You get this from infected websites. They’ve been hacked to hand this out. I’m surprised that whatever hole it uses to infect PCs has not yet been blocked; I’ve seen variants for over a year.

right clic on the taskbar clock (lower right) and bring up task manager. Click on the top title of the process owner column, and kill any processes running under your username that don’t look familiar (if you don’t knw much about windows internals, skip this step.)

BTW, you may need to create REG files from a computer with the same operating system; export the hives under Hkey_classes_root for “.exe” and “exefile”. This creates .reg files you can take over to the infected computer and double-click to run, repair your exe settings. This virus hooks into how exe files run so it can monitor what you run and ensure no programs are run that threaten it. Removing the virus will sometimes make it impossible for you to run EXE files, and not every program will run as .COM file.

Good luck!

One thing that I’ve never really understood is why they put so much effort into circumventing removal efforts. I can understand why they try to knobble existing antiviruses, but surely you are very quickly going to be going beyond a point where the user is going to have enough savvy that they are never going to actually put their credit card number in like the software is telling them too, and worst case will go for the nuclear wipe.

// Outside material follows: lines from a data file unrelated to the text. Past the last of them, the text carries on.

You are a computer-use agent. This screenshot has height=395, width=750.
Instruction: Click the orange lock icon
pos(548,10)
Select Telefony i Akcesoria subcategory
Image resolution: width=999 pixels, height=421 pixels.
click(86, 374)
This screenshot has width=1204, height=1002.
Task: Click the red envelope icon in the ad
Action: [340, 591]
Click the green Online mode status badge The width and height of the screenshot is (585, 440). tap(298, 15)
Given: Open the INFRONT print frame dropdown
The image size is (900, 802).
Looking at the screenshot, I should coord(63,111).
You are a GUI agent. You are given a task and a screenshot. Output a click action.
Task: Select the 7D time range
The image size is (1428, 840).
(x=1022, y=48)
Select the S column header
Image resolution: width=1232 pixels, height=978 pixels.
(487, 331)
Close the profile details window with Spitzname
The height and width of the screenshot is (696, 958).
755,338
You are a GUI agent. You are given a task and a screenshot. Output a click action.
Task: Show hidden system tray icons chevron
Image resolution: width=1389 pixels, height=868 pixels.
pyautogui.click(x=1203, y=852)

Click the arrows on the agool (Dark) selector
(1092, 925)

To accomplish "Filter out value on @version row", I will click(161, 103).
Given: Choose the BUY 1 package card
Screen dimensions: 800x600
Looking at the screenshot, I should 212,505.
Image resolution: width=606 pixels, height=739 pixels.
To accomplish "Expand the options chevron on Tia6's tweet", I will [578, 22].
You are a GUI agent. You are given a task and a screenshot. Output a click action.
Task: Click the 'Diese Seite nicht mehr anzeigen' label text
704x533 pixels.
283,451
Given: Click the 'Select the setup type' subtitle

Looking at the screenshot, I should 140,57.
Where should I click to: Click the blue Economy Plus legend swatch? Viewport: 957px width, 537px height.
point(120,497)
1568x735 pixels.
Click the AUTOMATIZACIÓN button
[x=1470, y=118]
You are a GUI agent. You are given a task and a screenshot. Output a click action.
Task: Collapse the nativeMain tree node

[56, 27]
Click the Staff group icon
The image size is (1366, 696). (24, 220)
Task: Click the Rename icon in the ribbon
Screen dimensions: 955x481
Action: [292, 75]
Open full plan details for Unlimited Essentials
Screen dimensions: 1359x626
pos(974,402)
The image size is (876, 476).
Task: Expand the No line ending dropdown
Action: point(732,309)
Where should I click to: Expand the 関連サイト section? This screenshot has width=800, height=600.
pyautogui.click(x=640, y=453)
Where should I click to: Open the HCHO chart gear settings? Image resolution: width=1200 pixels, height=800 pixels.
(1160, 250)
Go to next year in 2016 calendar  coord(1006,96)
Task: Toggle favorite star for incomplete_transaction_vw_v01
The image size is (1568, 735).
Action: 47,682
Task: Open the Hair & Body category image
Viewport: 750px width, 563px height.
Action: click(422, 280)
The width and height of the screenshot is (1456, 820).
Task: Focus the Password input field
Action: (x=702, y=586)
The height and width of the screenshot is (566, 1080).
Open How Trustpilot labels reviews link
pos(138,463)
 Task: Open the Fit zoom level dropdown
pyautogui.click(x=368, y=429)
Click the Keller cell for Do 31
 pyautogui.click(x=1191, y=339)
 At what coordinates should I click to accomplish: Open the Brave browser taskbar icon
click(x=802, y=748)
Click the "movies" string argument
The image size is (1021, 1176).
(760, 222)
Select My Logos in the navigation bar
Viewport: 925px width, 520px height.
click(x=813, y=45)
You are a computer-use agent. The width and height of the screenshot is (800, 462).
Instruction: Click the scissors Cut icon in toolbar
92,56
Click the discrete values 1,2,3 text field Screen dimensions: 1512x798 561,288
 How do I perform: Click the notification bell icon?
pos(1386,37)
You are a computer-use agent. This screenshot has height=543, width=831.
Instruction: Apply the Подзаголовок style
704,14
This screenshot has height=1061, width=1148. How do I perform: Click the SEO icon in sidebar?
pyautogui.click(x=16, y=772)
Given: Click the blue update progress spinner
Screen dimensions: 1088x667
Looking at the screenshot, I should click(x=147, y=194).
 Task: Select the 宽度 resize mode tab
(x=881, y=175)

Given that the home computer user base seems to be so utterly dominated by the low hanging fruit, I don’t see why it’s worth spending so much effort on the harder targets when all that can likely achieve is to increase their visibility to the antivirus people.

Or are they just trying to be as jerkish as possible?

The last time I got infected I was downloading a … how do I say it? … a photo that was pornographic in nature. Took me a week (and a phone call to McAfee) to fix the problem.

It could have been a file you download. However, it could have been from a legitimate site. I came across one of those scareware pop-up ads while browsing the New York Times. This part of what is know as drive by downloads.

In addition to my AV and firewall, I also use AdBlock Plus, CCleaner to clean my caches and temp files and Malwarebyte’s Anti-Malware and Super AntiSpyware Free Editions to quick scan prior to shutdown.

Let that be a lesson to you. Surf porn only on a Mac.

I have a small .exe that I keep on a flash drive that when installed and executed, will temporarily kill efforts to stop anti virus and other programs. Just do a search for rkill.exe.

It’s not safe anymore

Scareware Gives Mac Users the Heebie-Jeebies

I’ve encountered this one. IIRC, you can rename the malwarebytes executable and run it to get around this particular piece of malware.

Slee

Rename the malwarebytes main exe to iexplore.exe.

Several bits of malware lock out everything else.